» **Work request**
For each record here, output an exact copy.

» **Stored entries**
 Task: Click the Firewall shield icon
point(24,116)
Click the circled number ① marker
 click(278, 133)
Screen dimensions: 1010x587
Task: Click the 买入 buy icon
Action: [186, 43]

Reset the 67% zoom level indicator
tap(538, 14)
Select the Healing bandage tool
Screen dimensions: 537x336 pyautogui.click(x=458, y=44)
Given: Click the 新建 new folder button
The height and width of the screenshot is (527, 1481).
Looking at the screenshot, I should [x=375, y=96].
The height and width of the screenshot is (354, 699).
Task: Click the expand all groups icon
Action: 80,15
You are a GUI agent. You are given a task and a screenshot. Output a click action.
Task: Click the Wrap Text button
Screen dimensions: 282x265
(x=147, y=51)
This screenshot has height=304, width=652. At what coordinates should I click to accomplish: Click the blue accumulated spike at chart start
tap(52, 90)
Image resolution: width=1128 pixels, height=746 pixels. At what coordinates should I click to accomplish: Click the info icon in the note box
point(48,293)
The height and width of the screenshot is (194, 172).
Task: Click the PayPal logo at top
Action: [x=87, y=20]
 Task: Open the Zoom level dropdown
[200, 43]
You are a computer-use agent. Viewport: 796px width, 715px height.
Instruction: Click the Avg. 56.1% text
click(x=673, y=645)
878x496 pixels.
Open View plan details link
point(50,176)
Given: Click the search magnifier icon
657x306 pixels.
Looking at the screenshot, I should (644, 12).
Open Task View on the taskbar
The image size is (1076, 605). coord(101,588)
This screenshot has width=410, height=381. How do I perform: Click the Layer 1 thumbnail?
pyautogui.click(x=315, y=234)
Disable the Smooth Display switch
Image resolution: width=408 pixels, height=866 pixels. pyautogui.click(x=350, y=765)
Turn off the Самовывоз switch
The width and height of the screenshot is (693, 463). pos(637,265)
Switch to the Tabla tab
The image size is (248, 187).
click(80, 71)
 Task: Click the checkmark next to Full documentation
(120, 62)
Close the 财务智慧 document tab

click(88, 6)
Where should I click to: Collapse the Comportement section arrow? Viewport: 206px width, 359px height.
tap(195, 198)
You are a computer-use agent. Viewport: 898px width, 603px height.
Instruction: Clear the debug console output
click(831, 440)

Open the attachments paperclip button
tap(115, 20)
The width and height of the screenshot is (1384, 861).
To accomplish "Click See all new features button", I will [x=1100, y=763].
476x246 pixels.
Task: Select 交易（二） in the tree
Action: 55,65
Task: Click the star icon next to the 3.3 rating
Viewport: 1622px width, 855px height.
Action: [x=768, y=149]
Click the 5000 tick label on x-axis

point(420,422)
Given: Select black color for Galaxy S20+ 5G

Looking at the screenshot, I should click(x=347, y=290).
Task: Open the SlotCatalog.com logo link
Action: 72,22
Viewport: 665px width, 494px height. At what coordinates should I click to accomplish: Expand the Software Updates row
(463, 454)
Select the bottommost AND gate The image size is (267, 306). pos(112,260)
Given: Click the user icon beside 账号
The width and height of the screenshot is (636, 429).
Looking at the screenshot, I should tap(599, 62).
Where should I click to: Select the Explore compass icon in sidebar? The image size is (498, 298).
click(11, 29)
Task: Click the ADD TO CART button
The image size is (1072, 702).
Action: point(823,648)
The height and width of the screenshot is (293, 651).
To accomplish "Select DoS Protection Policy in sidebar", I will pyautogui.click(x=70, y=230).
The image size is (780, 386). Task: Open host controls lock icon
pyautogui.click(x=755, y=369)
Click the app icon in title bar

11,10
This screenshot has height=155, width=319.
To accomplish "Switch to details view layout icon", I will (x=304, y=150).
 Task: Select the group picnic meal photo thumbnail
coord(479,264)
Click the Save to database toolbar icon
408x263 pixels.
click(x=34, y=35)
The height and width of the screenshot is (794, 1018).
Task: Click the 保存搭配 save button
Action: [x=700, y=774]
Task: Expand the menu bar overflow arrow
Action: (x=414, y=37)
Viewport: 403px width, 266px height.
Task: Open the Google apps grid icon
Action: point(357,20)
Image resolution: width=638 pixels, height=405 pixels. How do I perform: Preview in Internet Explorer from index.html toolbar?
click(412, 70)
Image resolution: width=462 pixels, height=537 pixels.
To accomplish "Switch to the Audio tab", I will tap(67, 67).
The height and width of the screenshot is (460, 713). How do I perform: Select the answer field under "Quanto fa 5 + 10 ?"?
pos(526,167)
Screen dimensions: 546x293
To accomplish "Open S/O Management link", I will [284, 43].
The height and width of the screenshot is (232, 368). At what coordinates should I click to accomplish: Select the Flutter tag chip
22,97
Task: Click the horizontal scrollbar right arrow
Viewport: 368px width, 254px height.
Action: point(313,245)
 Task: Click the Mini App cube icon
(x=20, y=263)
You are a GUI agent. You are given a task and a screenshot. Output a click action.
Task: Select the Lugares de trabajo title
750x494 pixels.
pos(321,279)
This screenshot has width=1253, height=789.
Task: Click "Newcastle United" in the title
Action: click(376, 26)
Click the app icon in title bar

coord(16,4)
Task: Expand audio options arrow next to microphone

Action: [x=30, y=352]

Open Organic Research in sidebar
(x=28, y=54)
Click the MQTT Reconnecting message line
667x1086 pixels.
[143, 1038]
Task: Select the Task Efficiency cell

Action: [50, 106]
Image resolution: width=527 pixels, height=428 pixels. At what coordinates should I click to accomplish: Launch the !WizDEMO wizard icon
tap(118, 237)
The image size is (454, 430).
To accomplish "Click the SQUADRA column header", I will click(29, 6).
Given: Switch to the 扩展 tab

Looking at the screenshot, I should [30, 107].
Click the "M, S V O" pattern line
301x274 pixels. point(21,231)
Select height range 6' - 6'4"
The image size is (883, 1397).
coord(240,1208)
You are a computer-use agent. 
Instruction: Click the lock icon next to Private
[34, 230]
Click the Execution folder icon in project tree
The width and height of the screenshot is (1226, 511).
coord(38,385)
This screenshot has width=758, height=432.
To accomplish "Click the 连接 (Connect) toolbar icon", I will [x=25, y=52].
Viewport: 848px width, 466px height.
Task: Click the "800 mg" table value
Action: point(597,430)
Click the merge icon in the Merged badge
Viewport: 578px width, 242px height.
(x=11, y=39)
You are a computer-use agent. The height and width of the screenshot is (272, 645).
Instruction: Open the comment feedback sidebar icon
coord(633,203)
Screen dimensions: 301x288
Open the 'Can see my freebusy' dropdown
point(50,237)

» **Output for this task**
 Task: Click the Firewall shield icon
point(24,116)
Click the circled number ① marker
 click(278, 133)
Screen dimensions: 1010x587
Task: Click the 买入 buy icon
Action: [186, 43]

Reset the 67% zoom level indicator
tap(538, 14)
Select the Healing bandage tool
Screen dimensions: 537x336 pyautogui.click(x=458, y=44)
Given: Click the 新建 new folder button
The height and width of the screenshot is (527, 1481).
Looking at the screenshot, I should [x=375, y=96].
The height and width of the screenshot is (354, 699).
Task: Click the expand all groups icon
Action: 80,15
You are a GUI agent. You are given a task and a screenshot. Output a click action.
Task: Click the Wrap Text button
Screen dimensions: 282x265
(x=147, y=51)
This screenshot has height=304, width=652. At what coordinates should I click to accomplish: Click the blue accumulated spike at chart start
tap(52, 90)
Image resolution: width=1128 pixels, height=746 pixels. At what coordinates should I click to accomplish: Click the info icon in the note box
point(48,293)
The height and width of the screenshot is (194, 172).
Task: Click the PayPal logo at top
Action: [x=87, y=20]
 Task: Open the Zoom level dropdown
[200, 43]
You are a computer-use agent. Viewport: 796px width, 715px height.
Instruction: Click the Avg. 56.1% text
click(x=673, y=645)
878x496 pixels.
Open View plan details link
point(50,176)
Given: Click the search magnifier icon
657x306 pixels.
Looking at the screenshot, I should (644, 12).
Open Task View on the taskbar
The image size is (1076, 605). coord(101,588)
This screenshot has width=410, height=381. How do I perform: Click the Layer 1 thumbnail?
pyautogui.click(x=315, y=234)
Disable the Smooth Display switch
Image resolution: width=408 pixels, height=866 pixels. pyautogui.click(x=350, y=765)
Turn off the Самовывоз switch
The width and height of the screenshot is (693, 463). pos(637,265)
Switch to the Tabla tab
The image size is (248, 187).
click(80, 71)
 Task: Click the checkmark next to Full documentation
(120, 62)
Close the 财务智慧 document tab

click(88, 6)
Where should I click to: Collapse the Comportement section arrow? Viewport: 206px width, 359px height.
tap(195, 198)
You are a computer-use agent. Viewport: 898px width, 603px height.
Instruction: Clear the debug console output
click(831, 440)

Open the attachments paperclip button
tap(115, 20)
The width and height of the screenshot is (1384, 861).
To accomplish "Click See all new features button", I will [x=1100, y=763].
476x246 pixels.
Task: Select 交易（二） in the tree
Action: 55,65
Task: Click the star icon next to the 3.3 rating
Viewport: 1622px width, 855px height.
Action: [x=768, y=149]
Click the 5000 tick label on x-axis

point(420,422)
Given: Select black color for Galaxy S20+ 5G

Looking at the screenshot, I should click(x=347, y=290).
Task: Open the SlotCatalog.com logo link
Action: 72,22
Viewport: 665px width, 494px height. At what coordinates should I click to accomplish: Expand the Software Updates row
(463, 454)
Select the bottommost AND gate The image size is (267, 306). pos(112,260)
Given: Click the user icon beside 账号
The width and height of the screenshot is (636, 429).
Looking at the screenshot, I should tap(599, 62).
Where should I click to: Select the Explore compass icon in sidebar? The image size is (498, 298).
click(11, 29)
Task: Click the ADD TO CART button
The image size is (1072, 702).
Action: point(823,648)
The height and width of the screenshot is (293, 651).
To accomplish "Select DoS Protection Policy in sidebar", I will pyautogui.click(x=70, y=230).
The image size is (780, 386). Task: Open host controls lock icon
pyautogui.click(x=755, y=369)
Click the app icon in title bar

11,10
This screenshot has height=155, width=319.
To accomplish "Switch to details view layout icon", I will (x=304, y=150).
 Task: Select the group picnic meal photo thumbnail
coord(479,264)
Click the Save to database toolbar icon
408x263 pixels.
click(x=34, y=35)
The height and width of the screenshot is (794, 1018).
Task: Click the 保存搭配 save button
Action: [x=700, y=774]
Task: Expand the menu bar overflow arrow
Action: (x=414, y=37)
Viewport: 403px width, 266px height.
Task: Open the Google apps grid icon
Action: point(357,20)
Image resolution: width=638 pixels, height=405 pixels. How do I perform: Preview in Internet Explorer from index.html toolbar?
click(412, 70)
Image resolution: width=462 pixels, height=537 pixels.
To accomplish "Switch to the Audio tab", I will tap(67, 67).
The height and width of the screenshot is (460, 713). How do I perform: Select the answer field under "Quanto fa 5 + 10 ?"?
pos(526,167)
Screen dimensions: 546x293
To accomplish "Open S/O Management link", I will [284, 43].
The height and width of the screenshot is (232, 368). At what coordinates should I click to accomplish: Select the Flutter tag chip
22,97
Task: Click the horizontal scrollbar right arrow
Viewport: 368px width, 254px height.
Action: point(313,245)
 Task: Click the Mini App cube icon
(x=20, y=263)
You are a GUI agent. You are given a task and a screenshot. Output a click action.
Task: Select the Lugares de trabajo title
750x494 pixels.
pos(321,279)
This screenshot has width=1253, height=789.
Task: Click "Newcastle United" in the title
Action: click(376, 26)
Click the app icon in title bar

coord(16,4)
Task: Expand audio options arrow next to microphone

Action: [x=30, y=352]

Open Organic Research in sidebar
(x=28, y=54)
Click the MQTT Reconnecting message line
667x1086 pixels.
[143, 1038]
Task: Select the Task Efficiency cell

Action: [50, 106]
Image resolution: width=527 pixels, height=428 pixels. At what coordinates should I click to accomplish: Launch the !WizDEMO wizard icon
tap(118, 237)
The image size is (454, 430).
To accomplish "Click the SQUADRA column header", I will click(29, 6).
Given: Switch to the 扩展 tab

Looking at the screenshot, I should [30, 107].
Click the "M, S V O" pattern line
301x274 pixels. point(21,231)
Select height range 6' - 6'4"
The image size is (883, 1397).
coord(240,1208)
You are a computer-use agent. 
Instruction: Click the lock icon next to Private
[34, 230]
Click the Execution folder icon in project tree
The width and height of the screenshot is (1226, 511).
coord(38,385)
This screenshot has width=758, height=432.
To accomplish "Click the 连接 (Connect) toolbar icon", I will [x=25, y=52].
Viewport: 848px width, 466px height.
Task: Click the "800 mg" table value
Action: point(597,430)
Click the merge icon in the Merged badge
Viewport: 578px width, 242px height.
(x=11, y=39)
You are a computer-use agent. The height and width of the screenshot is (272, 645).
Instruction: Open the comment feedback sidebar icon
coord(633,203)
Screen dimensions: 301x288
Open the 'Can see my freebusy' dropdown
point(50,237)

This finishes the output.